0117 * ``BPF_FLOW_DISSECTOR_F_STOP_AT_ENCAP`` - tells BPF flow dissector to stop
0118   parsing as soon as it reaches encapsulated headers; used by routing
0119   infrastructure.
0120 
0121 
0122 Reference Implementation
0123 ========================
0124 
0125 See ``tools/testing/selftests/bpf/progs/bpf_flow.c`` for the reference
0126 implementation and ``tools/testing/selftests/bpf/flow_dissector_load.[hc]``
0127 for the loader. bpftool can be used to load BPF flow dissector program as well.
0128 
0129 The reference implementation is organized as follows:
0130   * ``jmp_table`` map that contains sub-programs for each supported L3 protocol
0131   * ``_dissect`` routine - entry point; it does input ``n_proto`` parsing and
0132     does ``bpf_tail_call`` to the appropriate L3 handler
0133 
0134 Since BPF at this point doesn't support looping (or any jumping back),
0135 jmp_table is used instead to handle multiple levels of encapsulation (and
0136 IPv6 options).
0137 
0138 
0139 Current Limitations
0140 ===================
0141 BPF flow dissector doesn't support exporting all the metadata that in-kernel
0142 C-based implementation can export. Notable example is single VLAN (802.1Q)

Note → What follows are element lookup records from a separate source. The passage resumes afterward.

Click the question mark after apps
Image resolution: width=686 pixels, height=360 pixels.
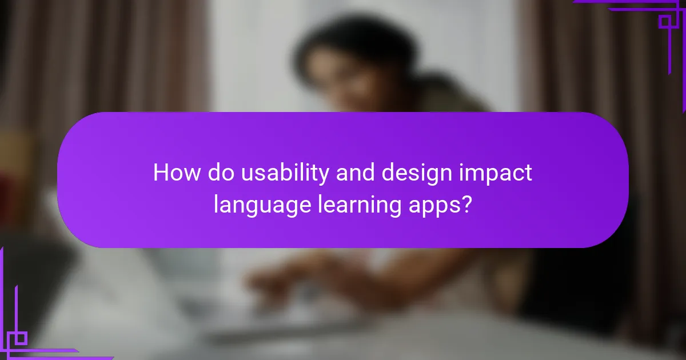467,205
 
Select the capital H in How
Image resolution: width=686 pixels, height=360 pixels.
161,173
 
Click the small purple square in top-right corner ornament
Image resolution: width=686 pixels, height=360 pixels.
664,22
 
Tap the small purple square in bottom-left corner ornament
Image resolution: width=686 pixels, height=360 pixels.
21,338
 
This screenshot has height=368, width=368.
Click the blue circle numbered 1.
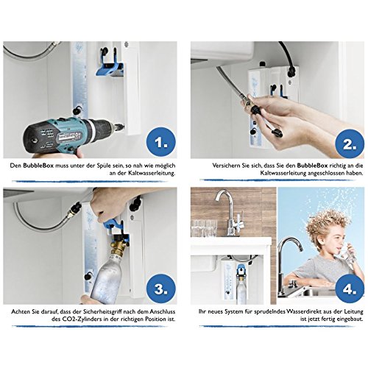[161, 143]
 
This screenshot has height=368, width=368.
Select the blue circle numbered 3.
[161, 289]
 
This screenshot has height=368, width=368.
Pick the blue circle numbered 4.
[350, 289]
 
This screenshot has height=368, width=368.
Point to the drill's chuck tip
[123, 127]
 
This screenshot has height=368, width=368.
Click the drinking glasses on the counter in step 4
[204, 229]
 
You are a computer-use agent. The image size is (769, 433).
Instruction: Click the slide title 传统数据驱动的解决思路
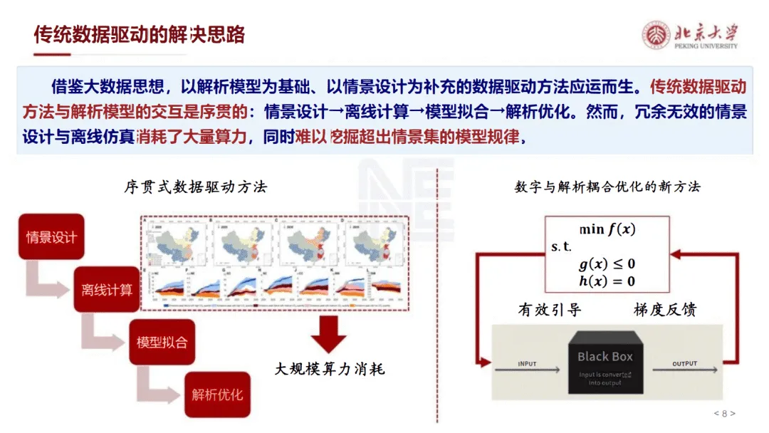pyautogui.click(x=140, y=34)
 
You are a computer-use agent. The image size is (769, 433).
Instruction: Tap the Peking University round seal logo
pyautogui.click(x=656, y=35)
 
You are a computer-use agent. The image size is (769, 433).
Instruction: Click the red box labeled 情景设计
pyautogui.click(x=51, y=236)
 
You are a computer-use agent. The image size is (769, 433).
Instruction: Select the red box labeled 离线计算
pyautogui.click(x=107, y=290)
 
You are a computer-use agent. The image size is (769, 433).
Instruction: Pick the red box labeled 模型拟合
pyautogui.click(x=162, y=342)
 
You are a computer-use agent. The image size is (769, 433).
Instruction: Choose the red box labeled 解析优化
pyautogui.click(x=217, y=394)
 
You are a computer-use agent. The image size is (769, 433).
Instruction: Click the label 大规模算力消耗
pyautogui.click(x=330, y=369)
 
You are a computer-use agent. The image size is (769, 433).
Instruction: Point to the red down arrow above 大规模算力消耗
pyautogui.click(x=329, y=334)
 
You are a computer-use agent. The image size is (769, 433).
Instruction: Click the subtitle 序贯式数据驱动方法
pyautogui.click(x=195, y=187)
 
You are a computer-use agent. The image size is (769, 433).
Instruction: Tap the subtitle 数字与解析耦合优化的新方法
pyautogui.click(x=607, y=187)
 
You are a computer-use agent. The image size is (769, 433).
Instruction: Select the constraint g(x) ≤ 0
pyautogui.click(x=607, y=264)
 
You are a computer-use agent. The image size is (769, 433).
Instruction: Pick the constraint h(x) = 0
pyautogui.click(x=607, y=281)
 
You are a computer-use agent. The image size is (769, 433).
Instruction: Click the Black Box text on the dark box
pyautogui.click(x=605, y=356)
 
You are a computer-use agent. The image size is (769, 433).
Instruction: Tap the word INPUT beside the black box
pyautogui.click(x=528, y=364)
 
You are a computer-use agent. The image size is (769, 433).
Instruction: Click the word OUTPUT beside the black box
pyautogui.click(x=684, y=364)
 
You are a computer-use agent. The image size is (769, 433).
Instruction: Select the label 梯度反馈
pyautogui.click(x=664, y=310)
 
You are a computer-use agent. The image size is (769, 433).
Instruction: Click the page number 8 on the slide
pyautogui.click(x=724, y=414)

0143 and double VLAN (802.1AD) tags. Please refer to the ``struct bpf_flow_keys``
0144 for a set of information that's currently can be exported from the BPF context.
0145 
0146 When BPF flow dissector is attached to the root network namespace (machine-wide
0147 policy), users can't override it in their child network namespaces.